Um dos mais fortes argumentos contra os socorros é que eles não corrigem nada, mas apenas adiam o inevitável processo de ajuste para algum momento futuro.  De uma forma ou de outra, esse mesmo processo de ajuste que teria ocorrido sem a intervenção irá ter de ocorrer mais cedo ou mais tarde.  Tão logo as empresas esgotem todos os recursos que receberam como socorro, a contínua pressão exercida pelo sistema de preços irá obrigá-las a liquidar seus maus investimentos, a reduzir o valor contábil de seus ativos, ou a se ajustarem por qualquer outro meio exigido pelo processo de correção.  Caso elas não façam isso, irão à falência.  Ao sustentarem um sistema deturpado e ineficiente, as intervenções podem criar risco moral e atrair mais participantes, o que fará com que mais capital seja consumido e mais riqueza seja destruída.

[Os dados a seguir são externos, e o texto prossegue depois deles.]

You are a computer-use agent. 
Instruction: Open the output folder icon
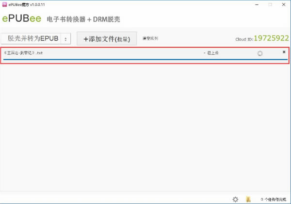click(x=248, y=199)
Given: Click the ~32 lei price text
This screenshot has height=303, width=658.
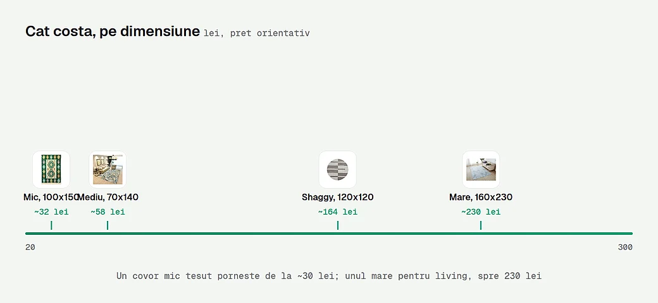Looking at the screenshot, I should coord(51,211).
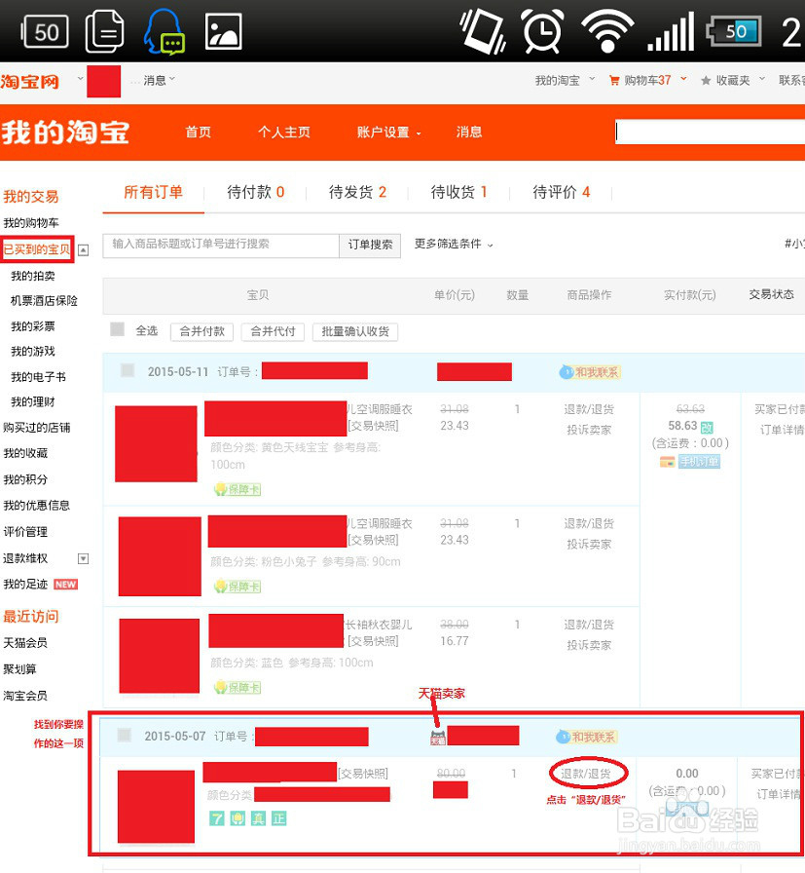Click the 手机订单 mobile order icon
The height and width of the screenshot is (873, 805).
pos(701,460)
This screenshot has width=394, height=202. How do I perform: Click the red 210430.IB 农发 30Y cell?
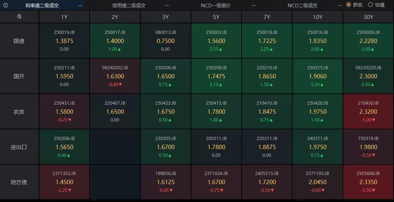368,111
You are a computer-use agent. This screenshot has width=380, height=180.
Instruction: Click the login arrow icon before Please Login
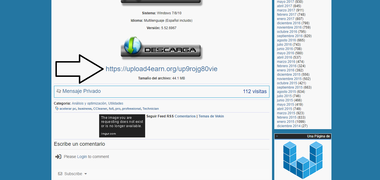point(58,157)
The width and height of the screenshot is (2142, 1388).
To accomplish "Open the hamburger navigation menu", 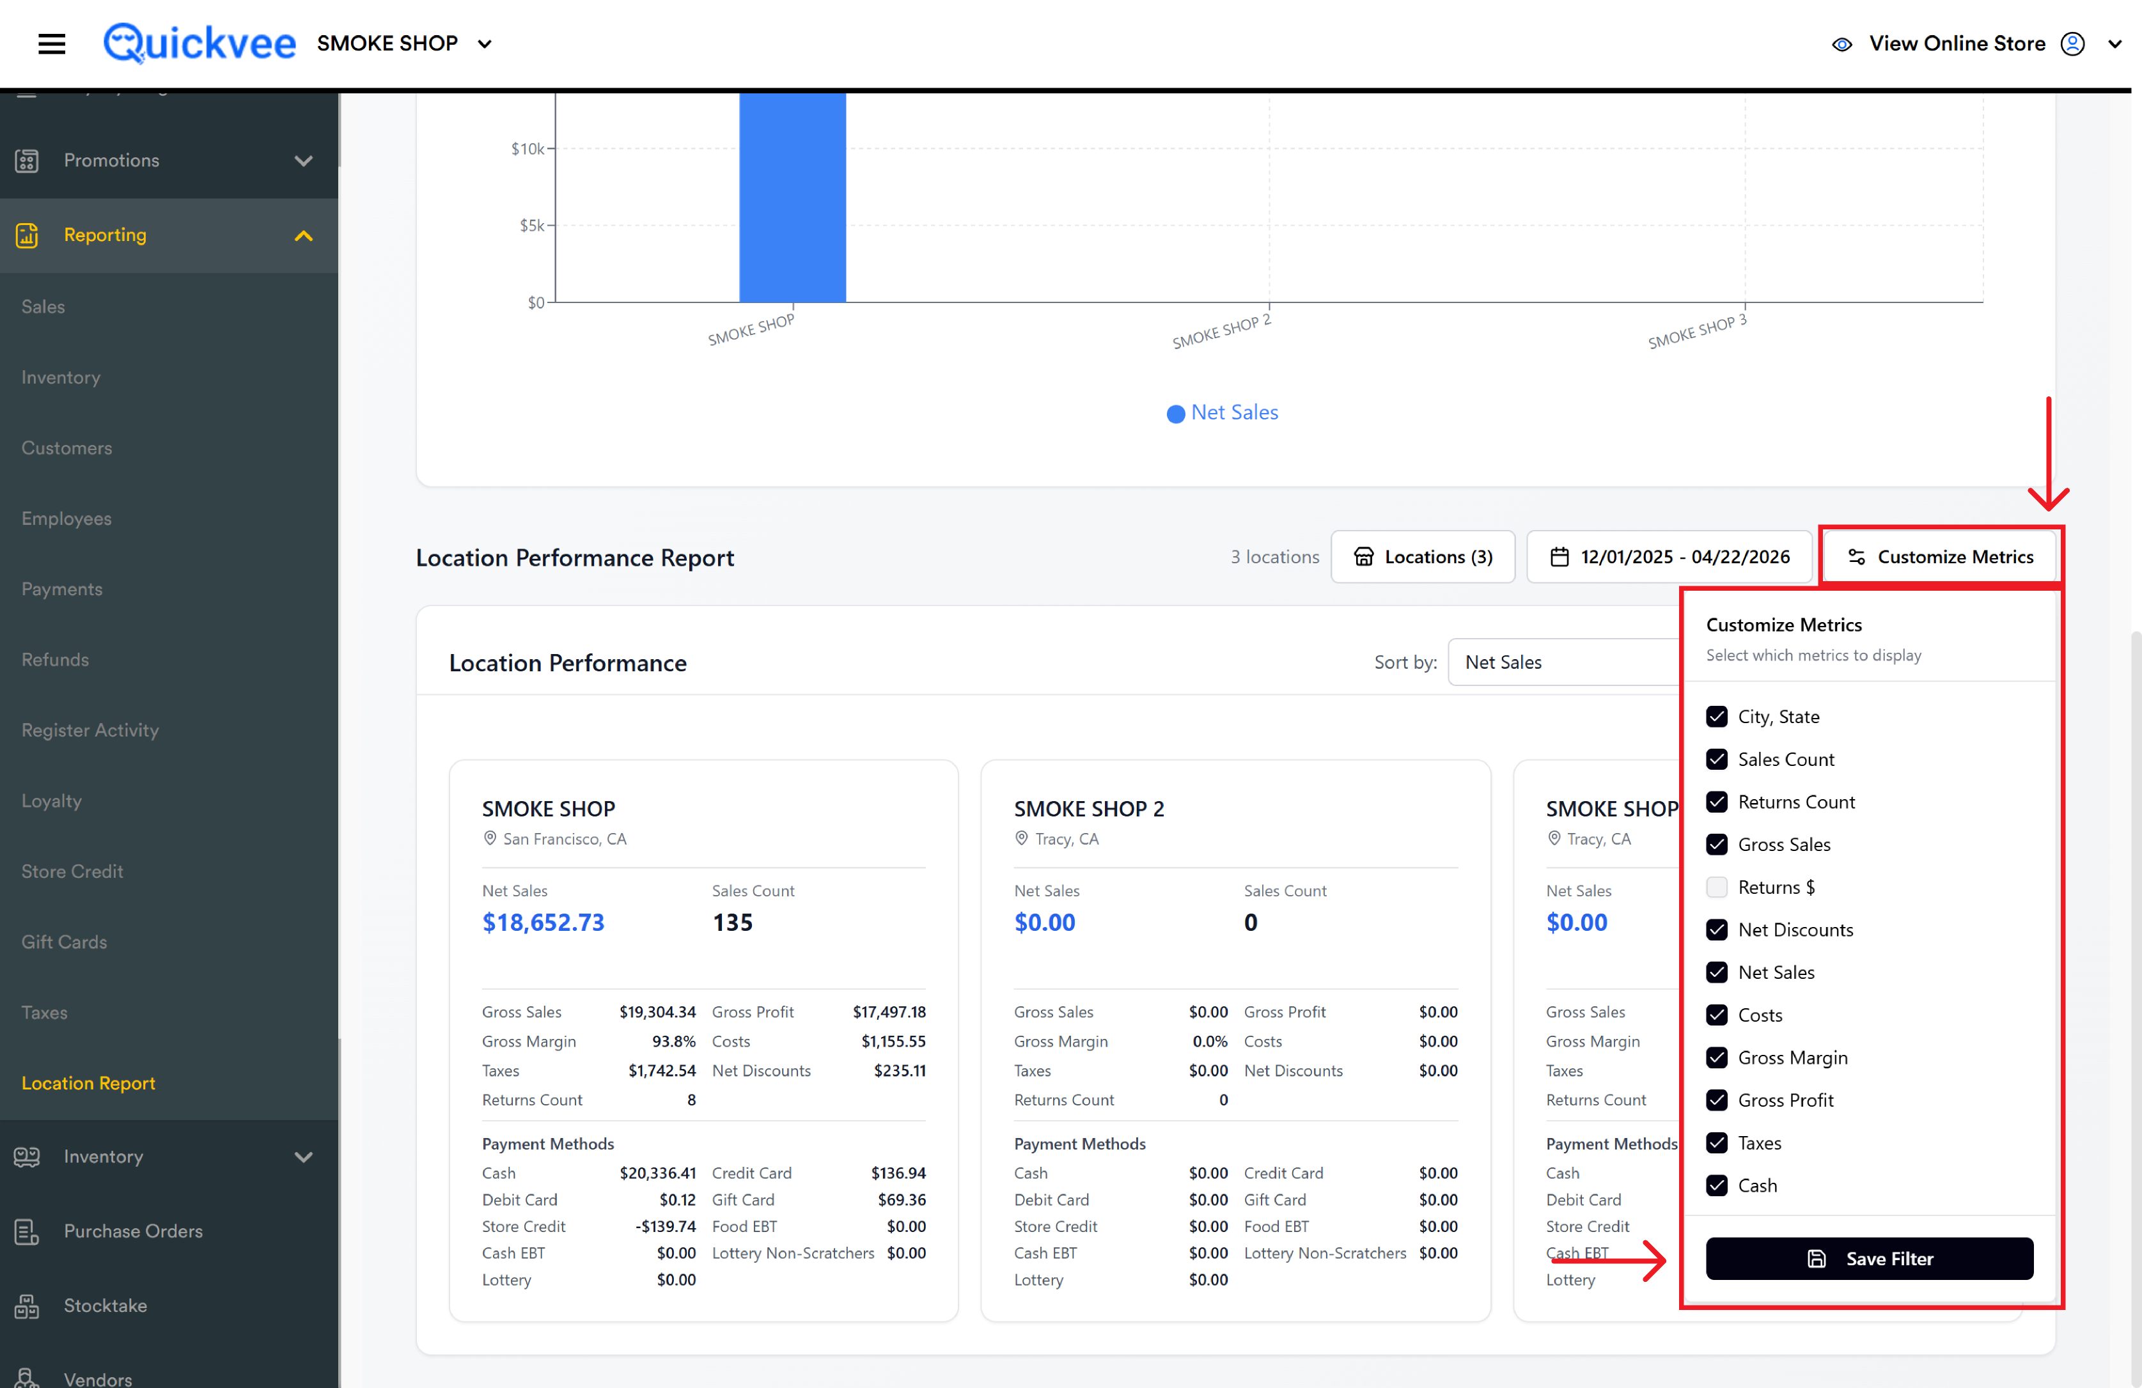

Deixar que a recessão ocorra agora ou empurrar para mais tarde?  O sistema político geralmente tenta empurrar a dor para o futuro.  Porém a melhor a escolha seria deixar que tudo ocorresse o mais cedo possível (pois quanto mais se adiar, maior será a dor no futuro, uma vez que os desarranjos serão ainda maiores).  Isso faria com que a economia retornasse a uma base sólida, na qual o crescimento é financiado pela poupança – o que permitiria um futuro melhor.  Mas se uma intervenção pode empurrar o processo de ajuste para um futuro distante, então por que não ter uma série de pacotes de socorro e adiar eternamente o dia do julgamento final?  Isso não pode ser feito: haverá um momento em que não mais haverá escolhas – e no qual teremos de enfrentar algumas consequências.  Ou a economia será progressivamente socializada, o que equivale a uma permanente depressão, ou algo ainda mais dramático irá ocorrer: hiperinflação, uma crise monetária, ou uma falha sistêmica tão grande que não haverá recursos suficientes a serem confiscados do contribuinte para ocultá-la.

Seria possível escolher cuidadosamente dentre os vários tipos de intervenção, e implementar somente aquelas que vão impedir alguma crise sistêmica do tipo efeito dominó, ao mesmo tempo em que se permite que outras empresas quebrem?  Não estou certo de que alguém tenha como distinguir qual é qual.  Entretanto, um fato que permite que a consequência das quebras seja mais moderada é que o “colapso” de entidades financeiras não significa que elas vão deixar de existir; se houver um genuíno primado da lei, as empresas falidas irão apenas transferir seus bons ativos para os portadores de seus títulos.  Os bons setores dessas empresas ainda têm seus empregados, sua marca, seus ativos físicos e todas as partes boas de seus balancetes (das quais vale a pena ser o proprietário).  Como Ben Stein disse a Peter Schiff naquele vídeo antológico, a Merrill Lynch (hoje incorporada pelo Bank of America) é uma “empresa maravilhosamente bem gerida”.  E ele estava certo no que se referia ao setor varejista dessa empresa – foi a entrada dela no mercado de hipotecas com uma alavancagem excessiva que a levou à lona.

Já as outras variáveis que meu missivista menciona – fundos mútuos, títulos comerciais, debêntures -, todas elas representam algo real.  Basta seguir o rastro de seus papeis, que os portadores chegarão aos reais ativos que os representam.  Esses valores mobiliários de modo algum iriam desaparecer; eles seriam apenas re-precificados e adquiridos por novos empreendedores.  O essencial para o funcionamento desse processo seria a eficiência do procedimento de falência em transferir ativos e solucionar reivindicações.

Tudo isso obedecido, não há motivos para uma recessão ser duradoura e dolorosa.